**ABOUT THIS EXERCISE**
Each line of the data below holding the word "computer" must be copied.

**Data entries**
● ● ●
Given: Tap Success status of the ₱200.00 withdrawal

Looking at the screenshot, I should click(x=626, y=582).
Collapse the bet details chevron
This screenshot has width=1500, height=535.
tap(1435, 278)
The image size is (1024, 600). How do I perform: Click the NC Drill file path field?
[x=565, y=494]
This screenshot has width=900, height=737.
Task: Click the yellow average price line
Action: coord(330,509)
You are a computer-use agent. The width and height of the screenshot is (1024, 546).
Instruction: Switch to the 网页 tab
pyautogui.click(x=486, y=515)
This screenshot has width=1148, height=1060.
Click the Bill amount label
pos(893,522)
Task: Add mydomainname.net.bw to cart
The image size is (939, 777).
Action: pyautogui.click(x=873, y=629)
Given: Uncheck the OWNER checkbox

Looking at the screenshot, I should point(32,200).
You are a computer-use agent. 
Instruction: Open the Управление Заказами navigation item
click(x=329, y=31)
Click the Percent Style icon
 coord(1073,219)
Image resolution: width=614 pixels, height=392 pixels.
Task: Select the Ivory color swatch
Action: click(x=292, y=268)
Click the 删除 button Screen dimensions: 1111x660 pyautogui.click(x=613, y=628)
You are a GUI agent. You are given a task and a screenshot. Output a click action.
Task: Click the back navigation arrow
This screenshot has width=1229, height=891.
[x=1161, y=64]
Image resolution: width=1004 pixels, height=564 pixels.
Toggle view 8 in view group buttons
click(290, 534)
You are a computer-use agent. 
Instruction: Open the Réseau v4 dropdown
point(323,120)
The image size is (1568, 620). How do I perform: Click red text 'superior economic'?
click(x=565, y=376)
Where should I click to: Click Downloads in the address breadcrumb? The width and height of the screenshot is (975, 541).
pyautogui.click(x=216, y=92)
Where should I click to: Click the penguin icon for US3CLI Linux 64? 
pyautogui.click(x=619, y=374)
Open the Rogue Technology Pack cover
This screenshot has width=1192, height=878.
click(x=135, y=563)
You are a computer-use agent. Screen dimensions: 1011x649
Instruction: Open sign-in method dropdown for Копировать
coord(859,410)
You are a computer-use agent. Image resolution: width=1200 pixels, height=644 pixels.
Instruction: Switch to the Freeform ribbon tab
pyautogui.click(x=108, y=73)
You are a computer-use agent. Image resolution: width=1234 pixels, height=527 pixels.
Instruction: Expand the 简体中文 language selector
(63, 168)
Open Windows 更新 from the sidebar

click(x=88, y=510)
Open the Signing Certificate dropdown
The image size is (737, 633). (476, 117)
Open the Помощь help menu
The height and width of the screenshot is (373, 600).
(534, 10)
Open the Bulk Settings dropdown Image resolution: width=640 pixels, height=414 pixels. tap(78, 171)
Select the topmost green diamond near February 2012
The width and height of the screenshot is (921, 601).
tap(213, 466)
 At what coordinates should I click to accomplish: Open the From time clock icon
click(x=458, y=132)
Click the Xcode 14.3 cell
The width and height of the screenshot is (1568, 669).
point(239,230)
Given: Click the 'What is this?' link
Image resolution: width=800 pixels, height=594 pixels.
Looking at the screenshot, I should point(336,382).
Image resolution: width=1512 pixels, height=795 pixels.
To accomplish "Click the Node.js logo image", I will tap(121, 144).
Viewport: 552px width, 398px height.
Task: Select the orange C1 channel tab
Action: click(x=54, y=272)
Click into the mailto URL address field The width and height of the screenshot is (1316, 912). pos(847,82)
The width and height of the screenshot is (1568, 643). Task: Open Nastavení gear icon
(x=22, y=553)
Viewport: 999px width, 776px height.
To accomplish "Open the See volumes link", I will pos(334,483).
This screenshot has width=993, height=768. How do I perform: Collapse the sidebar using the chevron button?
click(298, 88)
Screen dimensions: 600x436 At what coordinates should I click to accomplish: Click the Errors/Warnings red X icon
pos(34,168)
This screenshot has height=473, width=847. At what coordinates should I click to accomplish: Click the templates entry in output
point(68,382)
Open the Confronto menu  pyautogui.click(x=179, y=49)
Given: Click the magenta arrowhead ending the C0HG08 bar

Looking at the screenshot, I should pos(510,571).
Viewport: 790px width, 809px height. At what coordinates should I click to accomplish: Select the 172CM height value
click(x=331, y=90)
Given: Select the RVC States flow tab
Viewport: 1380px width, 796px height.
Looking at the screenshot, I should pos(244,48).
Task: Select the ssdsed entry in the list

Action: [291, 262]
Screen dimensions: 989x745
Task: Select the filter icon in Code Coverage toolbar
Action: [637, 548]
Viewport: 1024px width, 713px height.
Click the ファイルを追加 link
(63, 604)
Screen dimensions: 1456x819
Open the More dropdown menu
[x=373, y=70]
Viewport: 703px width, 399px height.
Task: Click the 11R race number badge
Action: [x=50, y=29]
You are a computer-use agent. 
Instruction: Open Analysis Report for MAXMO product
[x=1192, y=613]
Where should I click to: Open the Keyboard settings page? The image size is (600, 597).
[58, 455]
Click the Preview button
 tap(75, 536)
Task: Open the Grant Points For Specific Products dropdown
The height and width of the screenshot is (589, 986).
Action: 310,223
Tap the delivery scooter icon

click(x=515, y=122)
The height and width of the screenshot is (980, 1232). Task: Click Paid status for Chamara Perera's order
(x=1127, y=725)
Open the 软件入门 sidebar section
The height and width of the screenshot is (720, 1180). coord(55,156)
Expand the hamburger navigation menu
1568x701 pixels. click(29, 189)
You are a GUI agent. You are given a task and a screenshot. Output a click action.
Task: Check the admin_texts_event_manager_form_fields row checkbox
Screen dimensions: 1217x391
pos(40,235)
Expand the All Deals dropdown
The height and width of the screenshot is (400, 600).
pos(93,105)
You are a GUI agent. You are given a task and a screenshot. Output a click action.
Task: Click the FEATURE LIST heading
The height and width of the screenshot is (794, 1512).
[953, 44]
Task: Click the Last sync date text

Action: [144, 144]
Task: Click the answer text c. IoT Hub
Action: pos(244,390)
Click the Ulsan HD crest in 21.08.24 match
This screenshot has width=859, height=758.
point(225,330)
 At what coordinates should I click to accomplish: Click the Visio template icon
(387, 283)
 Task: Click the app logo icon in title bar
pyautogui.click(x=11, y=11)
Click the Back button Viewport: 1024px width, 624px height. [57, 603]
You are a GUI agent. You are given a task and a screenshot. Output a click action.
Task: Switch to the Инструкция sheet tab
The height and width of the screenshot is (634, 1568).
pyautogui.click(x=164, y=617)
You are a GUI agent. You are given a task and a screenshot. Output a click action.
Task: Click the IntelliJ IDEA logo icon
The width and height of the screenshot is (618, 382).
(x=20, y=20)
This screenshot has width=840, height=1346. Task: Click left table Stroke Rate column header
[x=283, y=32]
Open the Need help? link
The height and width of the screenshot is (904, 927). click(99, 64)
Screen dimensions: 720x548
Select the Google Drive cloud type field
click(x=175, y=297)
● ● ●
**EXERCISE RESULT**
You are a computer-use agent. The width and height of the screenshot is (1024, 546).
You are a computer-use agent. 
You are a computer-use agent. 
You are a computer-use agent. Screen dimensions: 1011x649
You are a computer-use agent. Image resolution: width=1200 pixels, height=644 pixels.
You are a computer-use agent. Image resolution: width=1234 pixels, height=527 pixels.
You are a computer-use agent. 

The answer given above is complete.